A Weasley Friend

Watching `the Harry Potter movies on television last week reminded me of two things: 1) that ABC Family has far too many commercials, mostly for their own shows, and 2) that friendship is what makes Rowling’s characters endure.

There are plenty of other traits that suggest Harry Potter will remain a classic. The books are clever and playful, and the movies by and large capture that spirit. They also have plenty to say about the universal struggle of good versus evil, told in a way that makes the evil both understandable and painfully close to home.

But to me, these things are icing. What really makes the cake is the family of friends that come together to meet the challenge—and not just for the sake of the quest to defeat the Dark Lord. The characters unite first and foremost not as colleagues, but as friends. They act bravely and selflessly on each other’s behalf, often offering up their lives to save one another.

Fantasy? Well, yes, if you’re talking about flying cars and walloping willows. But not if you’re talking about that level of committed friendship. Just because people usually don’t act that way toward each other doesn’t mean that they never do, or that such all-encompassing friendship is any less beautiful when it happens.

As children, we learn how to make friends. As we grow older, we learn the give and take necessary to keep them. When we finally reach adulthood, however, many of us lose sight of how important friendship is, busy as we are with establishing our place in this world and accumulating the necessary trophies to prove that establishment.

But friendship is a precious gift, a love that we need and that no other relationship can satisfy. Even Jesus needed friends. According to John’s gospel, the primary reason he offered up his life was for his friends.

Recently, I discovered that my MBTI personality profile aligns with Ron Weasley. Fitting, I suppose, given my red hair and freckles. But I hope we share the more meaningful traits—loyalty, determination, love—that make Ron one of Harry Potter’s closest companions.

So today, I’m trying to remember to be a Weasley, at least in the most important aspects. I’m remembering the friends who have stood beside me, hoping I can be such a friend to others, and trusting that those relationships matter more than anything I might achieve or accrue.

Fun with Forty

I thought I turned 40 years old yesterday. Turns out I had the day wrong. They say the mind is the first thing to go.

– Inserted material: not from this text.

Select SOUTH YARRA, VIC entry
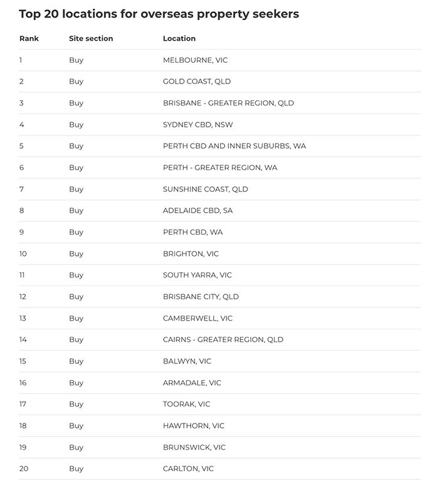 coord(198,275)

The truth is that birthdays, for me, have always been arbitrary milestones. I’m sure I must feel different than I did at 30. But we live moment to moment, not decade to decade, and so it’s hard to notice the changes. When I woke up this morning, I was neither any wiser nor any wiser than yesterday. It’s a day in my life, and not much more.

That being said, the forty-year mark does provide an opportunity to reflect on the world I was born into and the one I live in now. So, on this arbitrary milestone, here are some arbitrary fun facts about the last forty years:

  • Since January 17, 1974, the earth has turned on its axis 14,610 times. There have been 495 full moons and 87 solar eclipses.
  • The earth’s population has grown from 4.1 billion to over 7 billion.
  • When I was born, my parents had a rotary phone on a party line. Now they have cell phones on which they can watch television.
  • 162 people have been elected to the Baseball Hall of Fame, including Mickey Mantle, Willie Mays, and Duke Snider.
  • The United States has seen 8 presidents, seven of which were elected and one who ascended from the VP position. Three were Democrats, Five Republicans.
  • Bell bottoms, olive green, and tie-dye have gone in and out of fashion multiple times.
  • Thirty-eight sovereign nations have been established. The breakup of the Soviet Union accounts for 7 of those.
  • I have lived at 17 different addresses in 12 different zip codes. I have worked at a newspaper, a post office, a daycare, a restaurant, two campus ministries, and too many churches to count.
  • Personal goals accomplished include making all-region band, graduating seminary, establishing a family, pastoring a Wesley Foundation, and writing a good book.
  • Personal goals yet to be accomplished: dunking a basketball (10 ft goal), biking coast to coast, making lots of money, and actually publishing said book.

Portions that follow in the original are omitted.